Belfast Telegraph

Profits set to follow banking share dive

By Jamie Grierson

Judging by the slide in their share prices, results from Britain's major banks will provide a snapshot of a gruelling first six months of 2011.

HSBC, Barclays, Lloyds Banking Group and Royal Bank of Scotland are all expected to reveal a drop in profits in their interim updates over the next week.

The payment protection insurance (PPI) mis-selling scandal has bruised the accounts of all four lenders, while planned ringfencing of retail banking operations, as proposed by the Independent Commission on Banking, has also knocked confidence.

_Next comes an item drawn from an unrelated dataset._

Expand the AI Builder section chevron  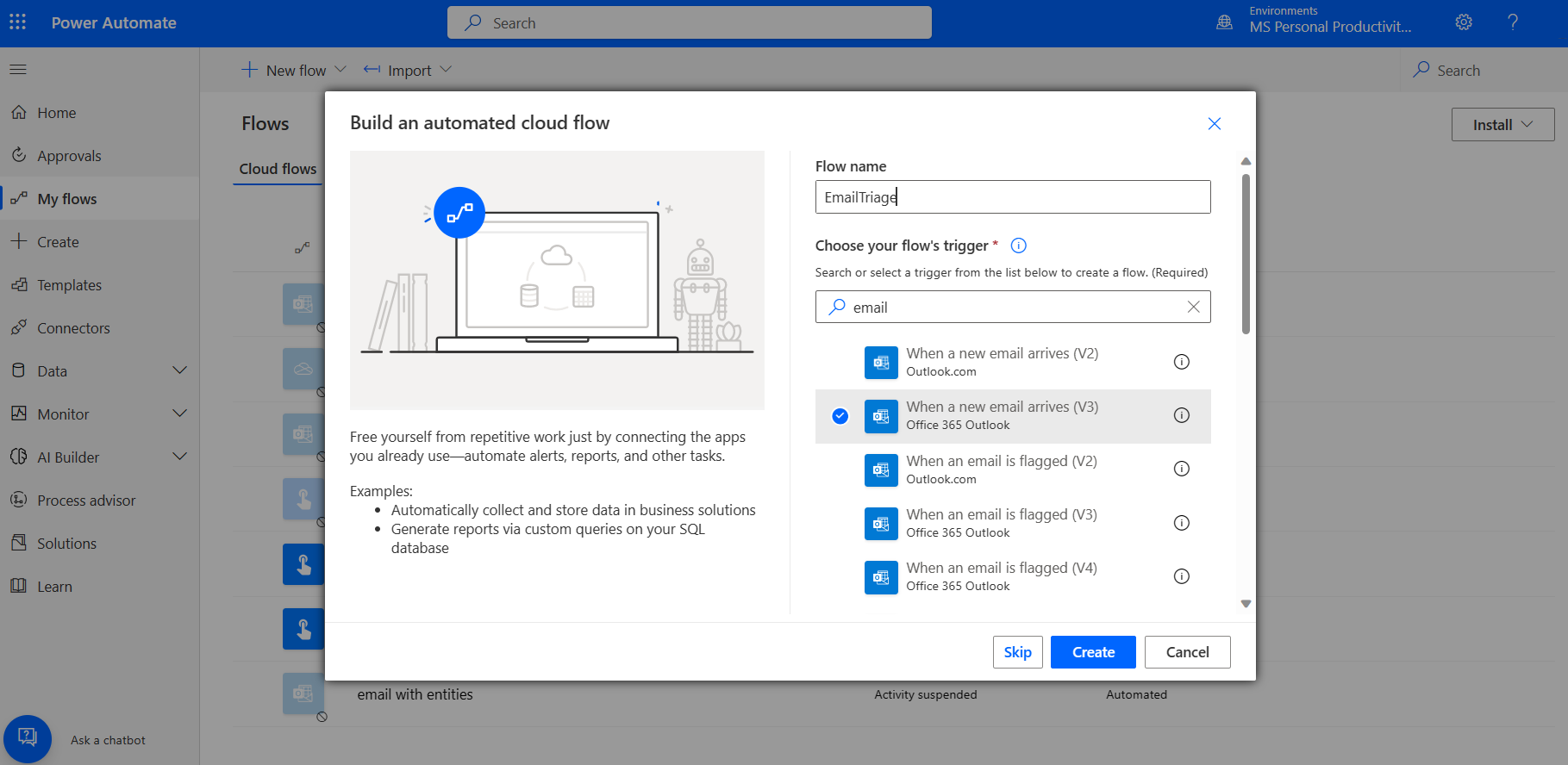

But most of all the sector has been hit by a volatile global economic climate, particularly as the eurozone debt crisis continues and fears over the strength of the US recovery persist.

Taxpayer-backed banks, Lloyds and RBS, have seen their shares plunge 30% and 17% respectively in the last six months alone, while Barclays' shares have plummeted 26% and HSBC has lost 14%.

Greece and Portugal took EU bailouts in the period and concerns have been raised about the state of Italy and Spain's public finances - all of which heightened the risk of debt contagion spreading through banks across Europe and the world.

The US debt crisis has most recently been given as a reason to avoid banking stocks - the deadline to raise its borrowing limit creeps nearer by the day, with the threat of a potentially catastrophic default weighing on investors' minds.

Barclays, which reports on Tuesday, is expected to reveal a 24% drop in reported profits to £1.8bn, according to broker Seymour Pierce.

The downward trend at investment banking arm Barclays Capital is expected to continue in the first-half results as investors struggle with a weak economic climate.

The bank has already indicated it has set aside some £1bn for its PPI provision, which will also have an impact on its figures.

Taxpayer-backed Lloyds Banking Group is expected to report pre-tax profits of £1bn on Thursday, a steep reduction on the £1.6 bn reported a year earlier.